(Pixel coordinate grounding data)
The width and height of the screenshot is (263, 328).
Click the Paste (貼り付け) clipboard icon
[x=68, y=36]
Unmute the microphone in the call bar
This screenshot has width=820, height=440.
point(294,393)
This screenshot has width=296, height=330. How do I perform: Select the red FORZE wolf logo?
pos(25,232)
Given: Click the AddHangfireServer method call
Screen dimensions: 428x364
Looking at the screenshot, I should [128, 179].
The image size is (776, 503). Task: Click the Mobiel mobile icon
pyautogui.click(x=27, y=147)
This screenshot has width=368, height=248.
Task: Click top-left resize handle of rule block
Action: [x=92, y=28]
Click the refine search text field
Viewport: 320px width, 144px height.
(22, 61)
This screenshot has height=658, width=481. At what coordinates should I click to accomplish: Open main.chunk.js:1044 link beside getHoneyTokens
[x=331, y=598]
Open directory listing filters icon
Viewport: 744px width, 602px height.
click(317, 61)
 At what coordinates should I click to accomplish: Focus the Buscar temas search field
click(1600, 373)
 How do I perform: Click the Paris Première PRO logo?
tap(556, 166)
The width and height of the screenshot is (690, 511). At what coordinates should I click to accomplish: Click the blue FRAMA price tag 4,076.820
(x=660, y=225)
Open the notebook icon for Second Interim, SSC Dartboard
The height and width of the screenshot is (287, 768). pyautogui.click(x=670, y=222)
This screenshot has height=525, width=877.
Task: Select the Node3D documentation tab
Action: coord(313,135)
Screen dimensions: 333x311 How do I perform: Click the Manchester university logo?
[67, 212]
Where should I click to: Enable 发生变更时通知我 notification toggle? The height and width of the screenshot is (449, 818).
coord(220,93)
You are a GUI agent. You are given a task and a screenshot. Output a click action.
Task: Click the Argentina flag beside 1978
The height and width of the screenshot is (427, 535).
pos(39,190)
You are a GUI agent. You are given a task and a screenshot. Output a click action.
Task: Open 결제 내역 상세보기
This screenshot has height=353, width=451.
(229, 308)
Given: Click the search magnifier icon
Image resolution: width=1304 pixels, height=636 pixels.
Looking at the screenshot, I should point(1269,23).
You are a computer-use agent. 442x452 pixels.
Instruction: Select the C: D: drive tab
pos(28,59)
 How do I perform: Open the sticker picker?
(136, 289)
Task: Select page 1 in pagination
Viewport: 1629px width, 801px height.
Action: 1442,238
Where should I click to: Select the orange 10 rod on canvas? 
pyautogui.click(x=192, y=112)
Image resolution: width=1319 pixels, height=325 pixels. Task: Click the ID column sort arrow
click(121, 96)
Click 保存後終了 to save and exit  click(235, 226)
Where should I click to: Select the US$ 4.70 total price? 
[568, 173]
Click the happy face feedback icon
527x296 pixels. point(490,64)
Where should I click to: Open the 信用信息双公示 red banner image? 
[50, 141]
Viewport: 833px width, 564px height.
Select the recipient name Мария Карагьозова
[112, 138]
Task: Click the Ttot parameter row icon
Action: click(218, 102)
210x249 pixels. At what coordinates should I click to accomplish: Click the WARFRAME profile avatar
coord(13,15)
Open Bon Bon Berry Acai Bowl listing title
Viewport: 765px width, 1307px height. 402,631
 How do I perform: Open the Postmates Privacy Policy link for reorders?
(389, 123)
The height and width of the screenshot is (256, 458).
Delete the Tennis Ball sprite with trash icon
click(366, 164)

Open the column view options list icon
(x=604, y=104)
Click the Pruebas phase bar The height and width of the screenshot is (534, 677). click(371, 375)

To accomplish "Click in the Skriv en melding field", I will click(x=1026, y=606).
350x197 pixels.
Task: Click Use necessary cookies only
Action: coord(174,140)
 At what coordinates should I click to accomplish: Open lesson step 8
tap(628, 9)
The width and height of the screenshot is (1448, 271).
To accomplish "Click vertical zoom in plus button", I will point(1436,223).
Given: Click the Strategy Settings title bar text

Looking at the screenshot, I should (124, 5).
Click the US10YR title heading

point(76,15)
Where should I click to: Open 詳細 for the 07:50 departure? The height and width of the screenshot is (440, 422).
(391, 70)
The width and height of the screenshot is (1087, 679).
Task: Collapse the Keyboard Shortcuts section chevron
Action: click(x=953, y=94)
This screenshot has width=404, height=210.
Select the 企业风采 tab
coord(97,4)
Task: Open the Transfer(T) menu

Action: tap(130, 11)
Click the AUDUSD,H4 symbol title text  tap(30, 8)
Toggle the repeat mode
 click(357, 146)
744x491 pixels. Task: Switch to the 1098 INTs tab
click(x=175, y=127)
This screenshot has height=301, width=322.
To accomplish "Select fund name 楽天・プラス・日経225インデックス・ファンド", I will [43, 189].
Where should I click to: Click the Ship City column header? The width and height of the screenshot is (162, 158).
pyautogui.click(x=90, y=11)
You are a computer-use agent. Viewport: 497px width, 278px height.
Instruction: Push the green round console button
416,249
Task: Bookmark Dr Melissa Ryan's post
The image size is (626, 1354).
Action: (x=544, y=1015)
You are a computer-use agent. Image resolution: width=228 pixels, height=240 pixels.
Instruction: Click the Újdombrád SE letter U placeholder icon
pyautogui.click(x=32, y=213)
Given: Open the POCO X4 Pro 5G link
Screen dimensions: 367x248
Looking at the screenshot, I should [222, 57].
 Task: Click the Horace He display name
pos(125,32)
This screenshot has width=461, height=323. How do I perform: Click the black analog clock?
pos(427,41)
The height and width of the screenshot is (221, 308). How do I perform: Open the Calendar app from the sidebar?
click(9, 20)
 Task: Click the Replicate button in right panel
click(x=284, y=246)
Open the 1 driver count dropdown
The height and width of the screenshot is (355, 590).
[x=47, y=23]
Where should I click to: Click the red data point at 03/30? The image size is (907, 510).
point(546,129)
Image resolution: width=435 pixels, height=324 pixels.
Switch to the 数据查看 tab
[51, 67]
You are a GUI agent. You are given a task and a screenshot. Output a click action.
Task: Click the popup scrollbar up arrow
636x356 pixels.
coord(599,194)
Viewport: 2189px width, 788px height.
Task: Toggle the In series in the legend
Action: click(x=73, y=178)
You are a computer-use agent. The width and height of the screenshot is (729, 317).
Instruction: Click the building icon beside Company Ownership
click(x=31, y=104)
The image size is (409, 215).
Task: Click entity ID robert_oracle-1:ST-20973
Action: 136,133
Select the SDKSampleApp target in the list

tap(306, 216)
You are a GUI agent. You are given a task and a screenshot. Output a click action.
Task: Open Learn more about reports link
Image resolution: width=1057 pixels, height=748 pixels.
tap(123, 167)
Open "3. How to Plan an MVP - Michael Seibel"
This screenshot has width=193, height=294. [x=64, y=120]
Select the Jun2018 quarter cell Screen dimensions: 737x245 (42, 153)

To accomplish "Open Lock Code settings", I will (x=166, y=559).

▶ **PROMPT**: Search the entries for the string "call" and copy each line where it occurs.

▶ **OUTPUT OF THE TASK**:
Unmute the microphone in the call bar
Given: Click the AddHangfireServer method call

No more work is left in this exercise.